* **Instructions for the task**: Looking at the records below, please work out how many lines contain the word "cart" and give the number alone.

* **Information shown**:
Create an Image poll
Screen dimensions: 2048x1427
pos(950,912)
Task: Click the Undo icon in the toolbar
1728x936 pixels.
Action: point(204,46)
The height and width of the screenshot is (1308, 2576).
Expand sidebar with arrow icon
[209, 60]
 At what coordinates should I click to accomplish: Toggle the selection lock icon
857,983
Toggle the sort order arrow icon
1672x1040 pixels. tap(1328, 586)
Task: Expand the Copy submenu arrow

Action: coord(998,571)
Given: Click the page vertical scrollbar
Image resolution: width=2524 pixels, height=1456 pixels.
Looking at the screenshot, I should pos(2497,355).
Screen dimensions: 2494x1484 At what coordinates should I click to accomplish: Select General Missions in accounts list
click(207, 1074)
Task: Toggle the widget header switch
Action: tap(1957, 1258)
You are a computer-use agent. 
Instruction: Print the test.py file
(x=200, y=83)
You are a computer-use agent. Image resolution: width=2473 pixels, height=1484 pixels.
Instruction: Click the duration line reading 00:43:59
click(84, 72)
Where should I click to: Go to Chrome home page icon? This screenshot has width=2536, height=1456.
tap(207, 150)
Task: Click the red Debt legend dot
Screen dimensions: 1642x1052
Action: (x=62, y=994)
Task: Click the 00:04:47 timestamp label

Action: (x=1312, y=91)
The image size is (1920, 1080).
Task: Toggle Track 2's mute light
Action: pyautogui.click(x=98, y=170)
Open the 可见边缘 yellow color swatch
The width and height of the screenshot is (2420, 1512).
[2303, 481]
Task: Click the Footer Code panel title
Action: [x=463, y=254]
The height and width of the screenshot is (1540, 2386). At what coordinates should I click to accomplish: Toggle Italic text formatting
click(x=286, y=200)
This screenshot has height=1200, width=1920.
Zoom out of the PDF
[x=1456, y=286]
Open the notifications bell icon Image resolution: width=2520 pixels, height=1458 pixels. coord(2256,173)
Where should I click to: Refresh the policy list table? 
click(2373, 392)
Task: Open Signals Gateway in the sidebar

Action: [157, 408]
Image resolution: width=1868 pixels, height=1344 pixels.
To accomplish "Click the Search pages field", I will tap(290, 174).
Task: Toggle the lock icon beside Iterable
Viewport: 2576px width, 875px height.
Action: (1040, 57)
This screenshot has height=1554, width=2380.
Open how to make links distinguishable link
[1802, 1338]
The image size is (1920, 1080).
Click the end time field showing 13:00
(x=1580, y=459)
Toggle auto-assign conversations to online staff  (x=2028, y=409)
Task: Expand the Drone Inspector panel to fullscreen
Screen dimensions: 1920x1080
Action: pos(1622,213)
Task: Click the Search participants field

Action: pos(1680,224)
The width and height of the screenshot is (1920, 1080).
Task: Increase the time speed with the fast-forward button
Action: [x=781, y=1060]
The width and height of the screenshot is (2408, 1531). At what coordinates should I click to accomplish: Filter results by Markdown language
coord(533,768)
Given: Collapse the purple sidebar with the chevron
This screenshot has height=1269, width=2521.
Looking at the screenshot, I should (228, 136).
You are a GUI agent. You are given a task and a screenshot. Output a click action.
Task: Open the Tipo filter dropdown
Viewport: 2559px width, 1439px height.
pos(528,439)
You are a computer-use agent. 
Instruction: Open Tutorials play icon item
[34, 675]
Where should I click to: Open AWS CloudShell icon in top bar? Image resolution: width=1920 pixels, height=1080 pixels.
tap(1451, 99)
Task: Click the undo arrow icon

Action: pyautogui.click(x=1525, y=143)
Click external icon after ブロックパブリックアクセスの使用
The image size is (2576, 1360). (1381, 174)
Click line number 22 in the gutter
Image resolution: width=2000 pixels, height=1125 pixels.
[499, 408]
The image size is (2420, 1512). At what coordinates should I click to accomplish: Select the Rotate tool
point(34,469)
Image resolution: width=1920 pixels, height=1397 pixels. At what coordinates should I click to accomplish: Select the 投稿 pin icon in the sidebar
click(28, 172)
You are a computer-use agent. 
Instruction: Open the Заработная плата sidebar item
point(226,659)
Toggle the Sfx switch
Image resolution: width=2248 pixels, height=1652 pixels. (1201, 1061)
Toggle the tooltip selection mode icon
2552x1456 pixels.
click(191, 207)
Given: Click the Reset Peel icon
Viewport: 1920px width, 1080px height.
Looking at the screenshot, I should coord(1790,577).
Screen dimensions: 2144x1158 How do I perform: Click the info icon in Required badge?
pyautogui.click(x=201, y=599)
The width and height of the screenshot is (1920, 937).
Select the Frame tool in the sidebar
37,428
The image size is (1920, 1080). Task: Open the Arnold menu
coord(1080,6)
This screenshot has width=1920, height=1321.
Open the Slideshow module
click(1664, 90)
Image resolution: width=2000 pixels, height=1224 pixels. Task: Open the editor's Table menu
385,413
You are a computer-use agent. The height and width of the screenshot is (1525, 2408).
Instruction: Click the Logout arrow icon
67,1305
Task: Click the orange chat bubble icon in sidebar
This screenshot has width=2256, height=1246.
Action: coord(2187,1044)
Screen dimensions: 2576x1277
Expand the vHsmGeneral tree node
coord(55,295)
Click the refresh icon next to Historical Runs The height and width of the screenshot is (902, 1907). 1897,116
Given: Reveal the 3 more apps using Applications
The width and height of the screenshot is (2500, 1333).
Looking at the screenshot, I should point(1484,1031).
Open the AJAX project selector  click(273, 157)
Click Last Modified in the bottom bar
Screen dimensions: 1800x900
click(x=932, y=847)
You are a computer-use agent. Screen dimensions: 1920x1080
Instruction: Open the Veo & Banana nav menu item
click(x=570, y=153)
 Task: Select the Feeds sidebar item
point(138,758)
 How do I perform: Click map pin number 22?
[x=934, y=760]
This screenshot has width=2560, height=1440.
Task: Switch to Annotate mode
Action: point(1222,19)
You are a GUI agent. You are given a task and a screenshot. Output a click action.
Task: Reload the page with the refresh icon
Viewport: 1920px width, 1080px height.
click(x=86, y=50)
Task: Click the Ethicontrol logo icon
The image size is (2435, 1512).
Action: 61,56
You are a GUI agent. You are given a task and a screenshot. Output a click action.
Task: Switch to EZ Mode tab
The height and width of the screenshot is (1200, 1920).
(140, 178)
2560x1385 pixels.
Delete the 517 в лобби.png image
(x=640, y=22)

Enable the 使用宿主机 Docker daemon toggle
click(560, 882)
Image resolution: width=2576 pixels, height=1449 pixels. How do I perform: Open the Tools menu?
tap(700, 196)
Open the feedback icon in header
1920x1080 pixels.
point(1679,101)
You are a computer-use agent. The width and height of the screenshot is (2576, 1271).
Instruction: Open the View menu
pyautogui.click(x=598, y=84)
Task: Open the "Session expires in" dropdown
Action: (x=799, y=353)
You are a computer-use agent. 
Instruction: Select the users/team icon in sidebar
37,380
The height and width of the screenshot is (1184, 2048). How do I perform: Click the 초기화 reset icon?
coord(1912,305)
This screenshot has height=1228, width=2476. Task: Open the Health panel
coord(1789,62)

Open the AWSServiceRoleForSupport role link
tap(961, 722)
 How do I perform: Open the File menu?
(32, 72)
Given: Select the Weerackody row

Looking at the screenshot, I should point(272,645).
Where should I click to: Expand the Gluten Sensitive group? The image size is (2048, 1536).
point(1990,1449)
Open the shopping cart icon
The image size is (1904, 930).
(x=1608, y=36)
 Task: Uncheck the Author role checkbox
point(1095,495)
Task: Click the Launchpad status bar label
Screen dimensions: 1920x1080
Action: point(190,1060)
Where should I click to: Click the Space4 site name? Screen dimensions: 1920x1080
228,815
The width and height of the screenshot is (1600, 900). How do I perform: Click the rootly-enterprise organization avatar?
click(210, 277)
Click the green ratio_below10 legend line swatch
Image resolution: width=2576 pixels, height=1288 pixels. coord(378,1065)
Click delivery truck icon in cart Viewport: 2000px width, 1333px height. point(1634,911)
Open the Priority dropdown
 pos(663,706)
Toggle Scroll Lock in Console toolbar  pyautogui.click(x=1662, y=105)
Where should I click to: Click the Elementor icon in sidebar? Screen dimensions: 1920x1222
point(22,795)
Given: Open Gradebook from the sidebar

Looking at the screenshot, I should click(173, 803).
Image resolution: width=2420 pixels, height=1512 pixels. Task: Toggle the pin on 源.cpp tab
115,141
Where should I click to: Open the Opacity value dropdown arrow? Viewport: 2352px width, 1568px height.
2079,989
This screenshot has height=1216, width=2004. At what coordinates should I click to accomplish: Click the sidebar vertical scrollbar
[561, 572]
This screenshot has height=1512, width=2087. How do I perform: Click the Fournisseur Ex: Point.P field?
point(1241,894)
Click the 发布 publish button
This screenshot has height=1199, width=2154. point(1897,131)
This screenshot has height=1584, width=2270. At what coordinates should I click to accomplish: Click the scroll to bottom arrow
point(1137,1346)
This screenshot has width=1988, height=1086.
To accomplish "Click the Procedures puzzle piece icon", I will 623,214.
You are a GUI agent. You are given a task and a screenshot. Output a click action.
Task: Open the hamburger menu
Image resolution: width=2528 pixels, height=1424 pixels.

* **Exercise response**: 2